I was going to wait a respectful period before opining on the late Steve Jobs’ legacy but barely had the dust settled before a cackling Richard Stallman sucked up every last particle, flicked the switch on his Dyson to blow and turned the nozzle on a world still mourning the Apple co-founder’s life and legacy.
It’s been said that Bill Gates put a computer on everyone’s desk while Jobs put one in everyone’s pocket, dorm, bedroom and car and long time free software campaigner Richard Stallman’s comments about how Jobs’ view of software was a “jail made cool”, although untimely and borderline poor taste, go to the heart of why Apple were so successful in their chosen sphere.

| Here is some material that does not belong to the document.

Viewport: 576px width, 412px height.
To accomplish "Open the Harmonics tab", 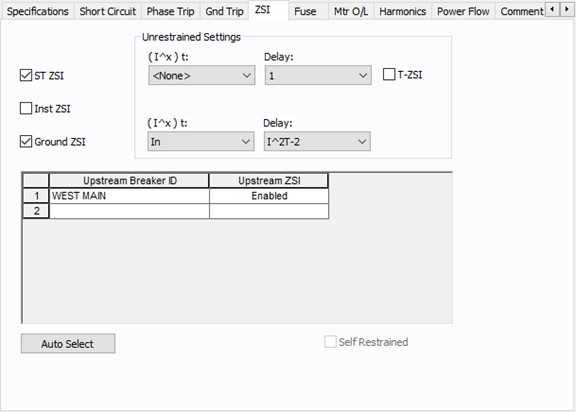I will tap(403, 11).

PCs are still too hard to use. When you install Windows you are implicitly signing up to the the secret pact: flexibility in exchange for usability. And do I really need to state the caveat that I’m talking about normal non-technical people here? My Mum mails me several times year with PC-related problems but she’s never uttered a word about her iPod. Of course in Stallman’s world even the venerable Win32 API is a “malign influence” restricting the developer’s each and every move, but for most folks still building on Windows the possibilities in terms of hardware, network and OS access are just about endless enough to make your product viable. Sometimes it’s too viable. For example I recently received an email containing some text, it was written in English but described an address in Paris and had the odd accented character drizzled throughout. I pasted this into a Microsoft Word document and immediately got a message informing me that I now had a choice, I could install additional language modules or not. You might think me unduly churlish, why not just hit cancel instead of stressing out like this? Dear reader, how I wish I had, instead — and I’m sure we’ve all done this — I hit OK by mistake and that’s where the trouble started. Hard disk activity started increasing in a way I’d never heard it do before. The Windows XP PCs at my office aren’t highly-specced and over the years I’ve almost gotten to know the exact whirring style that indicates a normal flurry of cylinder access but this was something new, I could hear the heads scratching back and forth in a demented search for the right files. Network drives available when the product was installed but long since vanished were being sought. When this happens experience tells me you are faced with a choice — try CTRL-ALT-DEL and terminate your way back to sanity or go with the flow, eventually you’ll get control. Or there’s option 3: both of the above. After leaving to make a hot beverage I returned to find a meaningful dialogue box offering an escape.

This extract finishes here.